[Recorded data]
+ + + +

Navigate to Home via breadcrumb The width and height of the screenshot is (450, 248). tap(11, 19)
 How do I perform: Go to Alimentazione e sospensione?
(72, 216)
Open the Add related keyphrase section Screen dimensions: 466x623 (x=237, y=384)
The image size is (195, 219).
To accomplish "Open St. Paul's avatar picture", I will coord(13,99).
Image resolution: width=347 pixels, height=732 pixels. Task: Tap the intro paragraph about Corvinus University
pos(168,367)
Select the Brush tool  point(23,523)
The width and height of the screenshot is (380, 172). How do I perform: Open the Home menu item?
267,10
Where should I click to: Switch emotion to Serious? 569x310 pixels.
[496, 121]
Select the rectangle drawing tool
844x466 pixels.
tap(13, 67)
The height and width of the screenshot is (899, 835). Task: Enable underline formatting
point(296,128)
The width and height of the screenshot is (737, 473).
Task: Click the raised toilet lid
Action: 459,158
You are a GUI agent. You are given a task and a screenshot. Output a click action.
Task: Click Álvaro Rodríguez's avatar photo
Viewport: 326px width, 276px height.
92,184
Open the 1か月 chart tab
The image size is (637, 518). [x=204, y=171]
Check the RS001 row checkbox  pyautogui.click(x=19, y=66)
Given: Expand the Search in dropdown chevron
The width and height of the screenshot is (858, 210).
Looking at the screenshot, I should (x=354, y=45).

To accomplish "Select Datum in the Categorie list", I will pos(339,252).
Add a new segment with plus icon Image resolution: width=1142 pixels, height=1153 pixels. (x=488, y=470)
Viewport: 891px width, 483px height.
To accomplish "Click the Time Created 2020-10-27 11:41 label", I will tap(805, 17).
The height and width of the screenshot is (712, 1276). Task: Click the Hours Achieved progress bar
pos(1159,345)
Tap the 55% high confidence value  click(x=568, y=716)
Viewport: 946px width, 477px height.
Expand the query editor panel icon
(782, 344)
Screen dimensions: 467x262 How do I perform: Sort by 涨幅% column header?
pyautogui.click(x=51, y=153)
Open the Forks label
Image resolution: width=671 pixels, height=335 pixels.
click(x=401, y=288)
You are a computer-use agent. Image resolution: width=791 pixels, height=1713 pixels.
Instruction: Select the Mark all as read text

+ + + +

TASK OBJECTIVE
Render the stretch from the line containing "Viewport: 946px width, 477px height." through the end of the entries as a numbered list, leaving out blank lines.

EXPECTED ANSWER
1. Viewport: 946px width, 477px height.
2. Expand the query editor panel icon
3. (782, 344)
4. Screen dimensions: 467x262 How do I perform: Sort by 涨幅% column header?
5. pyautogui.click(x=51, y=153)
6. Open the Forks label
7. Image resolution: width=671 pixels, height=335 pixels.
8. click(x=401, y=288)
9. You are a computer-use agent. Image resolution: width=791 pixels, height=1713 pixels.
10. Instruction: Select the Mark all as read text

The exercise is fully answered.